Tous ses frères et soeurs sont nés à Fontihoyuelo.
.

Recherches généalogiques
Les recherches généalogiques sur l’Espagne sont un peu compliquées car les registres sont difficiles à trouver sur Internet.

L’état civil a été créé en 1870. Celui de Fontihoyuelo a été numérisé par les Mormons et mis en ligne sur leur site https://www.familysearch.org/. Avant cette date, les registres  étaient tenus par les prêtres de paroisse.
Celui du village a bien été numérisé, il remonterait jusqu’en 1500 mais n’est pas disponible en ligne. Il doit être consulté dans les locaux de l’Eglise de Jésus-Christ (Mormon). En France, il en existe plusieurs par département. Une demande sera faite en septembre prochain pour transférer le microfilm. La visualisation de celui-ci est prévue pour octobre / novembre.
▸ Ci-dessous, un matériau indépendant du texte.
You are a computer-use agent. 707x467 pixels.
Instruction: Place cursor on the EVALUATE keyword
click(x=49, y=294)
J’espère qu’il apportera de nouvelles informations.

Jean-Claude
Copyright : juin 2015 – reproduction des textes et photos interdites sans autorisation

*Note sur la confidentialité: dans l’espace public qu’est le blog, j’essaye de préserver dans les articles une certaine confidentialité ainsi que le respect de la vie privé. Pour cette raison, les noms et prénoms ne sont pas associés dans une même phrase. Les articles précédents seront mis à jour au fur et à mesure.
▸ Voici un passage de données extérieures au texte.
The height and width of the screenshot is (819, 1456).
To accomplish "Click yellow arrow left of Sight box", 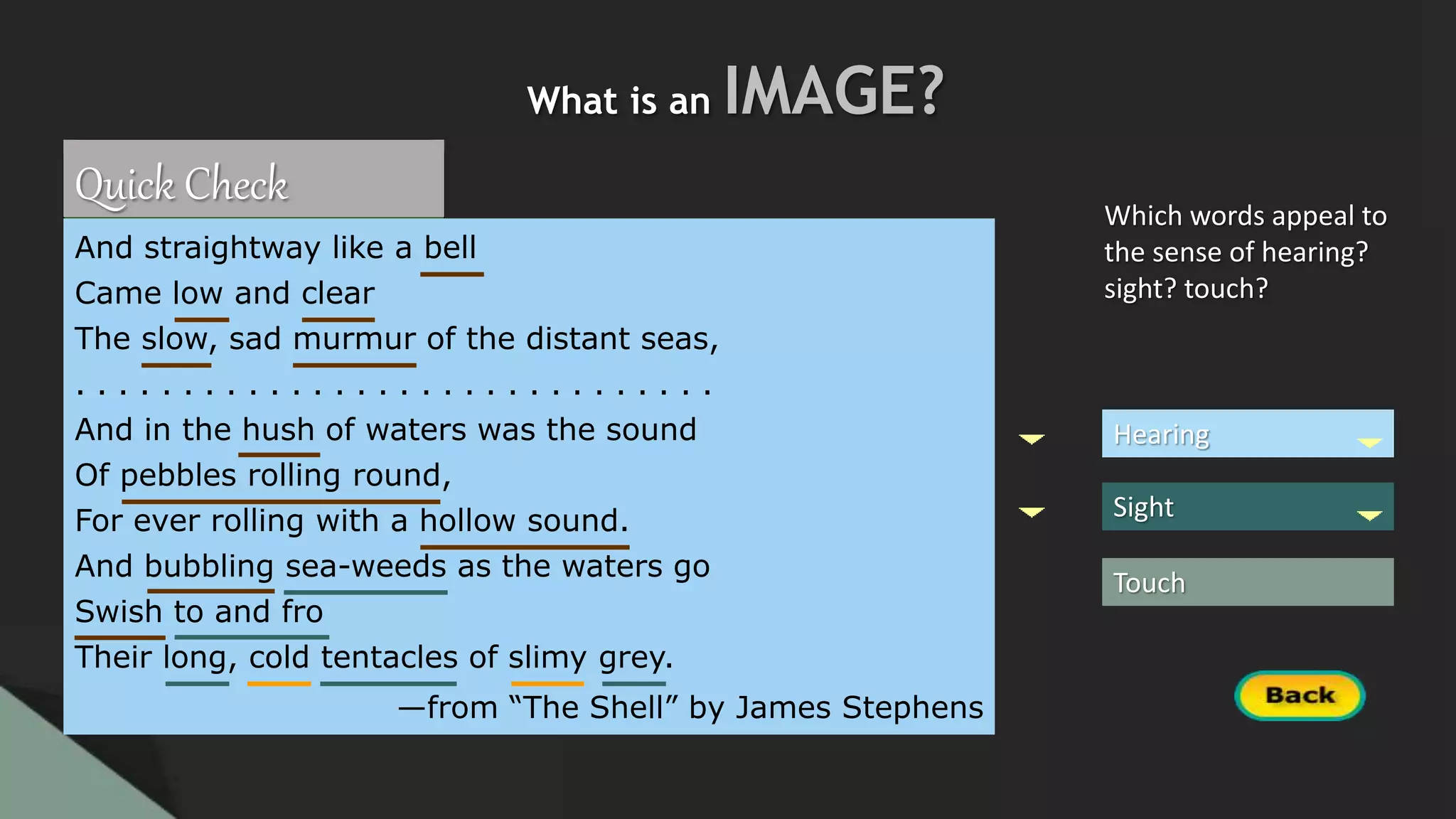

Généalogie de la famille : Données générales

Notre généalogie comprend actuellement 1039 ancêtres et remonte pour certaine lignée sur 19 générations, soit jusqu’au XVIème siècle. L’année la plus ancienne étant 1542. Pour les 4 branches de base,  cette généalogie se répartit de la manière suivante :

  • Famille ROMON :                    21 ancêtres
  • Famille BONNET:                  694 ancêtres
  • Famille DELESALLE :             235 ancêtres
  • Famille GARINAND :               89 ancêtres

Illustration De La Fontaine_JPEG_1_1

Illustration de la Fable « Le mulet se vantant de sa généalogie »
de Jean De La Fontaine
[estampe] ([Fumé]) / G. Doré ; Ettling –  source BNF

 0rigine : Pays et région

Notre famille vient essentiellement de 3 pays : la France, l’Espagne et la Belgique.
Pour la France, notre famille provient en grande majorité des départements suivants :

  1. Nord (lignée Delesalle)
  2. Pas de calais (lignée Delesalle)
  3. Somme (lignée Bonnet)
  4. Yonne (lignée Bonnet)
  5. Loire (lignée Garinand)
  6. Rhône (lignée Garinand)
  7. Indre et Loire (lignée Bonnet)
  8. Maine et Loire (lignée Bonnet)
  9. Sarthe (lignée Bonnet)
  10. Haute Garonne (lignée Romon) 

Pour la Belgique, notre famille est issue de la Flandre Occidentale. (lignée Delesalle)
Pour l’Espagne, elle provient de la Province de Valladolid. (Lignée Romon)

 

Actes d’état civil

J’ai pu télécharger un peu plus de 740 actes d’état civil, naissance, mariage ou décès  et les sauvegarder afin de valider la généalogie.
J’ai enregistré 303 mariages, actes majeurs dans une recherche,  le plus ancien ayant eu lieu le 7 février 1611 à Villeneuve l’Archevêque dans l’Yonne entre Constant BLANCHET & Sirette PINARD

Nom de famille

Notre généalogie comporte à ce jour 326 noms de famille différents. Les noms plus utilisés sont :
Pour la lignée Bonnet : Caron, Devauchelle, Tillier, Brailly, Robin, Roux, Verneau, Blanchet, Marchand.
Pour la lignée Delesalle : Delesalle, Montagne

Les métiers

A ce jour, nous dénombrons plus de 160 métiers pour l’ensemble de nos ancêtres. En grande majorité,  il s’agit des métiers de la terre. Ensuite arrive le monde des artisans. Nous trouvons aussi quelques maîtres d’école. Les métiers qui reviennent le plus souvent sont :  Cultivateur, Ouvrier agricole, Laboureur, Vigneron, Tisserand, Cordonnier, Maçon, Fileuse, Meunier, Boulanger.